### EXCERPTED DATA
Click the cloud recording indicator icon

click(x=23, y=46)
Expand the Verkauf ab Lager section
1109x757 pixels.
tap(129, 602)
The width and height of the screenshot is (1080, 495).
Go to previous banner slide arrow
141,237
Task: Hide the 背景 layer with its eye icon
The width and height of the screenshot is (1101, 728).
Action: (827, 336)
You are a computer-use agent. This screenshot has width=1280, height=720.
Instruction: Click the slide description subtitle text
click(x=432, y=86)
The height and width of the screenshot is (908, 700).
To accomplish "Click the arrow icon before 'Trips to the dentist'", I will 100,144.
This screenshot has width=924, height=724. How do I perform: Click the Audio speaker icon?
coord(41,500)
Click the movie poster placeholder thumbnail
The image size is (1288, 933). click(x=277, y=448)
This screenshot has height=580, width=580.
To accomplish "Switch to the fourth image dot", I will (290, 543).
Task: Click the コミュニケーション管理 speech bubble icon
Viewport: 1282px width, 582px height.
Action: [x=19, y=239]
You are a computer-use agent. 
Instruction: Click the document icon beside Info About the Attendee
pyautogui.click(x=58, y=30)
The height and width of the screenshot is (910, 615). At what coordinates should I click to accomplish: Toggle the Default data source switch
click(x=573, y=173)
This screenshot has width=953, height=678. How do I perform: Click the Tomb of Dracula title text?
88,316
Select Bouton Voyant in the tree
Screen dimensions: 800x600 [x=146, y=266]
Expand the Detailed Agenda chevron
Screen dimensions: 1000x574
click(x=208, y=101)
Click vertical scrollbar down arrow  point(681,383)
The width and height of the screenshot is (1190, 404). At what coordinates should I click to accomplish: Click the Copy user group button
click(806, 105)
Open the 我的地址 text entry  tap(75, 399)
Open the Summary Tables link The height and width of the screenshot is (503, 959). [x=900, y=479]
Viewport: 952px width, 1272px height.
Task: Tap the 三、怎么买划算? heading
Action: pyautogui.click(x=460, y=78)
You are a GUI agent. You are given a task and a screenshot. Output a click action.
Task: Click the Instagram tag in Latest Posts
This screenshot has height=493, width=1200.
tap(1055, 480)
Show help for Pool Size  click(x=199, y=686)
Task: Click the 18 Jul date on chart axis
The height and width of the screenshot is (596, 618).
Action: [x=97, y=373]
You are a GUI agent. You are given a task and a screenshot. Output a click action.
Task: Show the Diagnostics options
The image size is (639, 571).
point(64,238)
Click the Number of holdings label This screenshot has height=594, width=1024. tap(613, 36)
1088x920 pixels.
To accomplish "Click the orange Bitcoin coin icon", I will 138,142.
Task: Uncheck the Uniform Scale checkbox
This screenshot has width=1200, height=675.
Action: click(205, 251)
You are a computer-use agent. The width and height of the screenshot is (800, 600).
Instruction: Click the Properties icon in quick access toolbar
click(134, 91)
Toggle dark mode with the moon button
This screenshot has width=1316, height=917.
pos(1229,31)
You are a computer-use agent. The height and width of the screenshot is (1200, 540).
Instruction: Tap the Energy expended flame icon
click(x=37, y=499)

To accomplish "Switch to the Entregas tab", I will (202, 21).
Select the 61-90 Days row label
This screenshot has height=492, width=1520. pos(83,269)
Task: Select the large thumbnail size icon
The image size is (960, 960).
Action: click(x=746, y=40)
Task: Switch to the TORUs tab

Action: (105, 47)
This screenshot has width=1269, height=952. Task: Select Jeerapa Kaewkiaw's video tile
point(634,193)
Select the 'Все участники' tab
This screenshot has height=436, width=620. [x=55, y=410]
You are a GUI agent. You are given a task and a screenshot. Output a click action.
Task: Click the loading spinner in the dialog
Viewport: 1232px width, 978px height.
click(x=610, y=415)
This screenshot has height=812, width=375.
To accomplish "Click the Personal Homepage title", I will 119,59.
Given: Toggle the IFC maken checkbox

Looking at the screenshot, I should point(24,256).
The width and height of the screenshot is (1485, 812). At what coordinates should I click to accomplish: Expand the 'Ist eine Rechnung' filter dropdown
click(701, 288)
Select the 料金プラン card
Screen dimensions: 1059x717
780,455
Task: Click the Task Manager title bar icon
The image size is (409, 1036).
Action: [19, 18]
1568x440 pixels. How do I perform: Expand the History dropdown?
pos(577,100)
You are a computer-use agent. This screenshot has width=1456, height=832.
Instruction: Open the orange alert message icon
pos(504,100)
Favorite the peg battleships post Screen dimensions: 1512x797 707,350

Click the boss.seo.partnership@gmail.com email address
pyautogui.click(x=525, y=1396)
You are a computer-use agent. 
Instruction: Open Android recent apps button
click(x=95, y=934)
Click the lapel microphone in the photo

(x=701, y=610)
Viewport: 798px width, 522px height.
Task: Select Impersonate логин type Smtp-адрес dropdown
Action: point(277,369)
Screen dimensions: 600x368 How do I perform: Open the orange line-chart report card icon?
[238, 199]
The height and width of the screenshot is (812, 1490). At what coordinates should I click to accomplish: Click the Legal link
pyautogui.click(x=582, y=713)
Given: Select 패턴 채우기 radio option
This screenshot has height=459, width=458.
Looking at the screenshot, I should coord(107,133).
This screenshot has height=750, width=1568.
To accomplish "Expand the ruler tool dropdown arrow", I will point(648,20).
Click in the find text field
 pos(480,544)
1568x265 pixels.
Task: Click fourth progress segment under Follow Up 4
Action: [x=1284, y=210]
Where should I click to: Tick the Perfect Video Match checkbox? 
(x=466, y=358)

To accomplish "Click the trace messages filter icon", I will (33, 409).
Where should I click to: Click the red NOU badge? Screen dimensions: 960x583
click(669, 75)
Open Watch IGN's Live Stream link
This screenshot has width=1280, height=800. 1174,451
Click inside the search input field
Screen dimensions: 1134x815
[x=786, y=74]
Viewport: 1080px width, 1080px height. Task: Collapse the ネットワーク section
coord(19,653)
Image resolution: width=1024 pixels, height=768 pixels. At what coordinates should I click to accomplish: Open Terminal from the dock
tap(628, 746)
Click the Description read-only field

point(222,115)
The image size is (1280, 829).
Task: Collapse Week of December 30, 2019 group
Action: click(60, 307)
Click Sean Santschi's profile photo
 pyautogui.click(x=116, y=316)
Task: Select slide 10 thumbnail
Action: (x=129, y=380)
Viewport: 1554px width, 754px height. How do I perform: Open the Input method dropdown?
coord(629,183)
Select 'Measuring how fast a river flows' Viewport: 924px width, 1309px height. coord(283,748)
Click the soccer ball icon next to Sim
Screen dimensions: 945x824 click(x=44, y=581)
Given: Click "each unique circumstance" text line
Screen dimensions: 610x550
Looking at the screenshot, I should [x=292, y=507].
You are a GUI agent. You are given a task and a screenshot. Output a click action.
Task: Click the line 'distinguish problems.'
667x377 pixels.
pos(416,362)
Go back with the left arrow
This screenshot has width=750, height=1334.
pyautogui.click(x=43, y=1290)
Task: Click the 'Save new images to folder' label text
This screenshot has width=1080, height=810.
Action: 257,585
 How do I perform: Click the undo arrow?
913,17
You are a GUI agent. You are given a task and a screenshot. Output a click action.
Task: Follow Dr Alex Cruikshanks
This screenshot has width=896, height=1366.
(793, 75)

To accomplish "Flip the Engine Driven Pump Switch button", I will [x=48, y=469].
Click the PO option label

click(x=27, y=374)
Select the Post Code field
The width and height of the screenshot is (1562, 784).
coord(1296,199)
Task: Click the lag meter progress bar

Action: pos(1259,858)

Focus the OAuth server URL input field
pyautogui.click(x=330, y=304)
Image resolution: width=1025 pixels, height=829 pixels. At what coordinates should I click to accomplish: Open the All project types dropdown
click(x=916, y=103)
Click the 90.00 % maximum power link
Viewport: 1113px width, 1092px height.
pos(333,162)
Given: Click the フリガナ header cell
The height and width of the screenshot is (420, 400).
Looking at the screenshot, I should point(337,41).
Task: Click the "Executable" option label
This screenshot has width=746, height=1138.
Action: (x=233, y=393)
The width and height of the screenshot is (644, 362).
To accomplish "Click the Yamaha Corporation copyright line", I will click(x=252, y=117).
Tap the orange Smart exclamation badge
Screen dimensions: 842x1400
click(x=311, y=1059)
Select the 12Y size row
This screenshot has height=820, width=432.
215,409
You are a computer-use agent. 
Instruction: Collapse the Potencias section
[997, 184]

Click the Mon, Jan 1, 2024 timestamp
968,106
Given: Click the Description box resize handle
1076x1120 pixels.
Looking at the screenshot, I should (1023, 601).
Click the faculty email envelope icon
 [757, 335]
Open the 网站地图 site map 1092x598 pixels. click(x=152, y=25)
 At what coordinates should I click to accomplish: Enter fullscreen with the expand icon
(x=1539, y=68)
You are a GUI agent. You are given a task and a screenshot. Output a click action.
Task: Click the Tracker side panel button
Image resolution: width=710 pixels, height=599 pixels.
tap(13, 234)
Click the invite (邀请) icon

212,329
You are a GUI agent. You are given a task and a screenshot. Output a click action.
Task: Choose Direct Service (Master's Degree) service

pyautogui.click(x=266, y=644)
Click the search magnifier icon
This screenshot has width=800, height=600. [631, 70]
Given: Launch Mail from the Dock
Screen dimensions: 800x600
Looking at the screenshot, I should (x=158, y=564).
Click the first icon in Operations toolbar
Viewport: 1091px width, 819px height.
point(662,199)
######
EXERCISE BRIEF
Please return a copy of each line in the entries that has the string "Show".

EXERCISE RESULT
Show help for Pool Size  click(x=199, y=686)
Task: Show the Diagnostics options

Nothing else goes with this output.